The DEA agents itemized all they found and posed for snapshots, happy as
high schoolers invading a rival gang's clubhouse. They posed sitting on
Pablo's bed, taking turns wearing a thick fur cap that the drug boss had
worn in a famous photograph reproduced on the cover of the Colombian weekly
newsmagazine Semana.

It was all just scraps left behind by the Colombian investigators, but it
still added up to a fascinating portrait of a man who clearly relished his
celebrity outlaw status, even though he was known to protest his innocence
at every public opportunity.

Escobar was a man of stark contradictions. He was a determined hedonist who
recruited teenage beauty queens for sex on water beds under the florid
portrait of the Virgin Mary, yet was so devoted to his family that his
pursuers considered his most vulnerable spot to be the safety of his wife,
Maria Victoria, and children, Juan Pablo and Manuela.

Escobar signed all his correspondence with his thumbprint, and he stamped
one on the framed photo of him and his son at the White House. It was a
form of graffiti, Pablo Escobar's thumbprint on the front door of the home
of the President of the United States.

At the end of July, drawing on this information and its own files, the CIA
prepared a brief "personality assessment" of the infamous fugitive. It
attempts, with thinly veiled contempt, to sketch the internal life of this
complex new military target, and concludes with chilling prescience about
the tactics that would ultimately lure Escobar to his death:

"Despite Escobar's authoritarianism, extreme self-centeredness and
grandiosity . . . he is not a madman . . . he is in touch with the
realities around him. In fact, Escobar is resilient and can generally
adjust well to changes in the environment. . . .

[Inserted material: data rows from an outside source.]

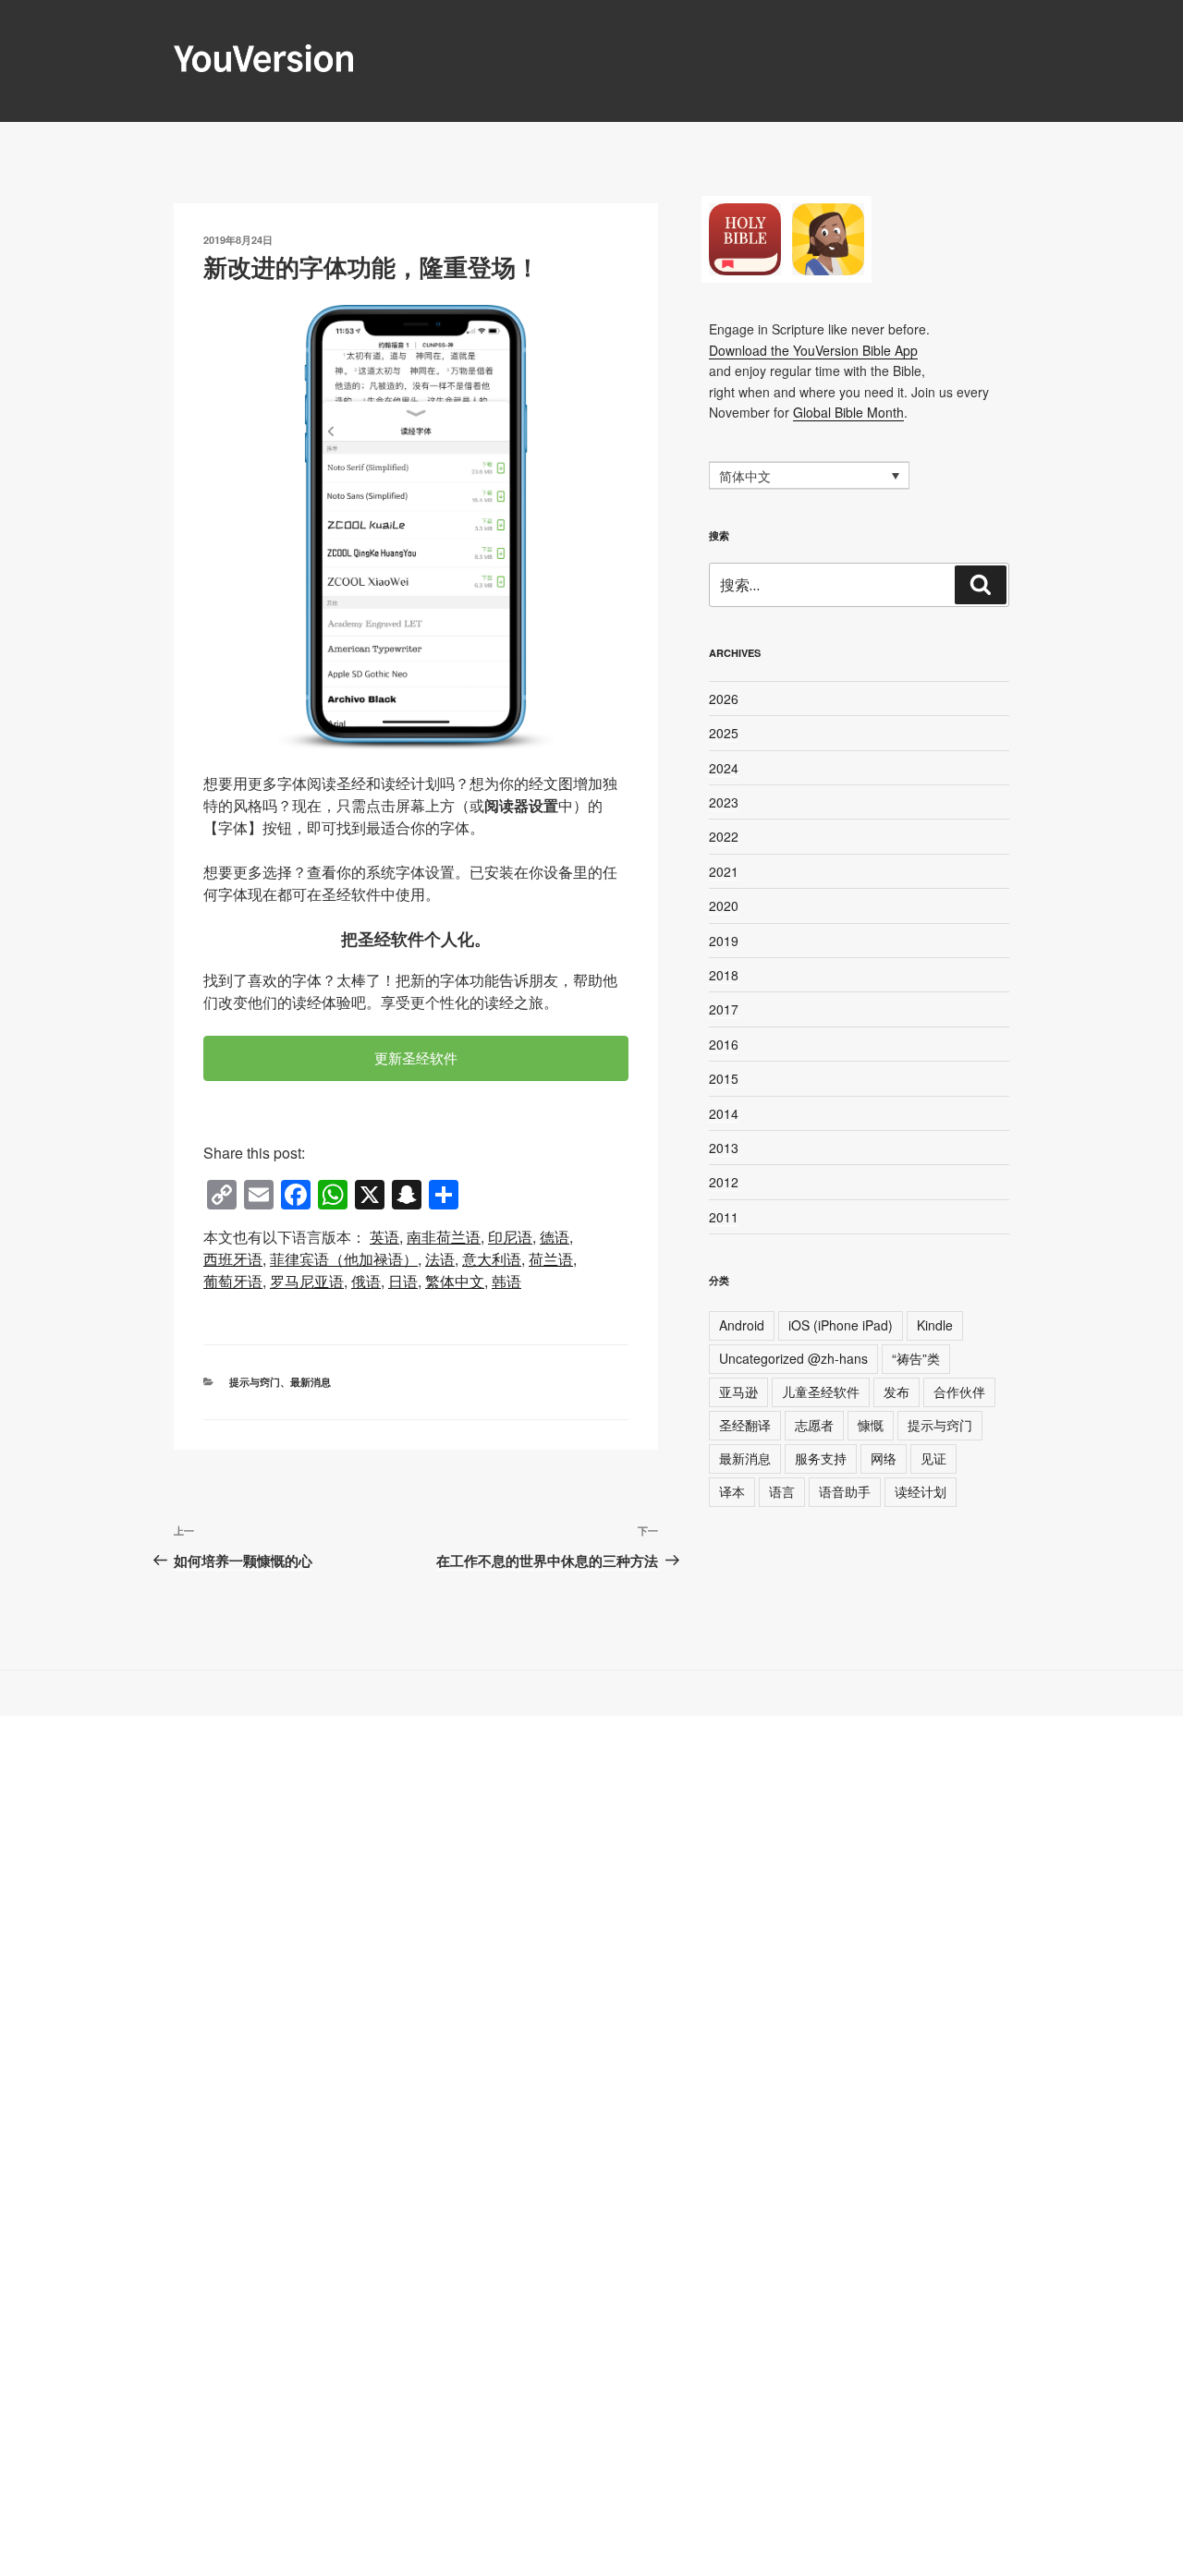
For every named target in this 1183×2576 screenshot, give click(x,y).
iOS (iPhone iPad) (840, 1325)
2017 (723, 1009)
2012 (723, 1182)
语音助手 (845, 1491)
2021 (723, 871)
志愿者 (814, 1425)
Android (741, 1325)
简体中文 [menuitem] (745, 477)
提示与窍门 (254, 1382)
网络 (883, 1458)
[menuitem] (384, 1237)
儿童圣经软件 (821, 1391)
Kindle (935, 1325)
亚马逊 (738, 1391)
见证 (933, 1458)
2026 (723, 698)
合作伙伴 (959, 1391)
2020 (723, 905)
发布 (896, 1391)
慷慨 (871, 1425)
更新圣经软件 (415, 1057)
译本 (732, 1491)
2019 (723, 940)
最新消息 (310, 1382)
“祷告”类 (916, 1358)
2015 (723, 1078)
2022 (723, 836)
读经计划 (920, 1491)
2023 (723, 802)
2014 (723, 1113)
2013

"Escobar appears to derive pleasure from the havoc he creates . . . Escobar
has only a very limited capacity to tolerate frustration, competition, or
challenges to his authority. He does not feel bound by the normal rules of
conduct and frequently expresses his aggression in raw, direct forms. . . .

"Escobar nurses a grudge, sometimes for years, until he can get his
revenge, which is often of homicidal proportions. And Escobar kills
gratuitously, with total disregard for innocent bystanders. Moreover, he
lacks the capacity to feel remorse. . . .

"Escobar . . . appears to be motivated primarily by money and power - he is
no idealogue.

"Escobar's paranoia is his greatest vulnerability. . . As he begins to feel
more pressured he will become more rigid and less able to adjust to changes
in his environment. . . .

"Escobar does seem to have genuine paternal feelings for his children, and
the young daughter Manuela is described as his favorite. His parents were
once kidnapped by a rival group, and Escobar apparently spared no effort or
expense rescuing them. Whether his concern for his parents or his children
would overcome his stringent security consciousness is not clear."